Nonprofit Charitable Giving Incentives
Background on Charitable Giving Advocacy
Charitable Giving Incentives
Many performing arts organizations are classified as 501(c)(3) tax-exempt organizations just like thousands of other nonprofits in education, human services, and the full array of organizations. Without this exemption and the deductibility of private donations, nonprofit performing arts organizations and many other charitable organizations will now be unable to serve community needs.
- Charitable giving incentives are an investment in the public good. These incentives encourage donors to give more, benefitting millions of people who access services provided by nonprofit arts organizations.

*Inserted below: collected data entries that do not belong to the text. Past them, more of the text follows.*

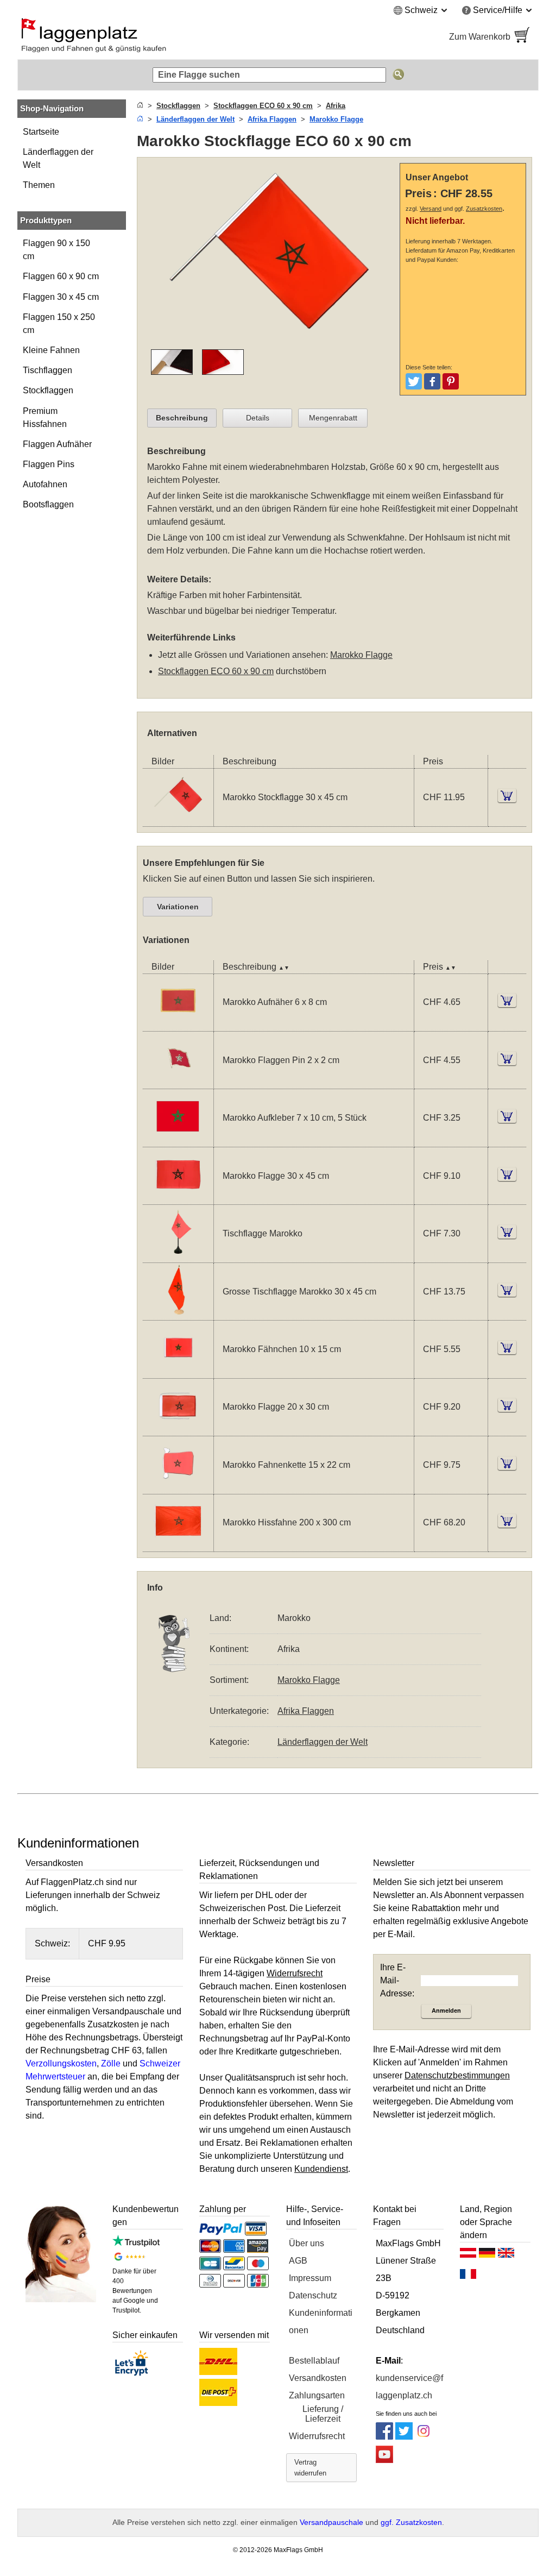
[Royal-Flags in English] (506, 2255)
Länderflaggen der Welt (58, 158)
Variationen (178, 906)
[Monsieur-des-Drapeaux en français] (468, 2276)
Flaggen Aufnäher (57, 444)
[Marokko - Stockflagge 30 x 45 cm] (178, 819)
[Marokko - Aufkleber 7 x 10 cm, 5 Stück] (178, 1140)
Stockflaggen (48, 390)
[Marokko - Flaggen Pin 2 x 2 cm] (178, 1081)
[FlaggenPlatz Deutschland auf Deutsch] (487, 2255)
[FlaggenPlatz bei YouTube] (384, 2460)
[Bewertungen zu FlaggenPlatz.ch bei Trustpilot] (136, 2243)
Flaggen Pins (48, 464)
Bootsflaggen (48, 504)
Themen (39, 185)
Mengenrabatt (333, 417)
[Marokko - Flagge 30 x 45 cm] (178, 1197)
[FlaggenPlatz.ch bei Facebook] (384, 2436)
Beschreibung (182, 417)
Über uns (306, 2243)
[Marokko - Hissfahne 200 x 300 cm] (178, 1544)
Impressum (310, 2278)
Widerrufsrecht (317, 2436)
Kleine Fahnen (51, 350)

- Approximately 40% of nonprofit performing arts organizations’ revenue comes from comes from charitable giving. This support is vital as ticket sales alone do not cover the costs of artistic presentations and educational and community programming.
- Recent changes (please see our December 2017 Action Alert, regarding proposed budget) to the charitable tax deduction will reduce giving, limiting core services and public access. Tax law impacts what, when, and how much donors give.
See the Charitable Giving Issue Brief for more details
IRA Charitable Rollover
The IRA Rollover allows donors age 70 ½ and older to make tax-free charitable gifts directly from their Individual Retirement Account (IRA) funds to charitable organizations. Donors may give up to $100,000. Known as an “extender,” Congress has been extending this tax incentive on a year-by-year basis, resulting in uncertainty for both donors and charities.
In December 2015, Congress passed the Protecting Americans from Tax Hikes (PATH) Act making the IRA Charitable Rollover a permanent charitable giving incentive along with other tax extenders. President Obama signed the PATH Act into law on December 18, 2015.
Artists Fair Market Deduction
The artist fair market deduction bill, also known as the Artist Museum Partnership Act, would allow artists to take a fair-market value deduction for works donated to nonprofit institutions. Currently, artists (including writers, musicians, visual artists, and scholars) only receive a deduction based on the cost of materials even though posthumous donations of the very same work are eligible for a fair-market deduction.
What We're Asking For Right Now
- Reinstate and expand incentives for charitable giving by enacting a universal charitable deduction available for all tax payers.
- Ensure that tax policy changes will ensure nonprofit nonpartisanship and strengthen the capacity of the arts sector to support communities.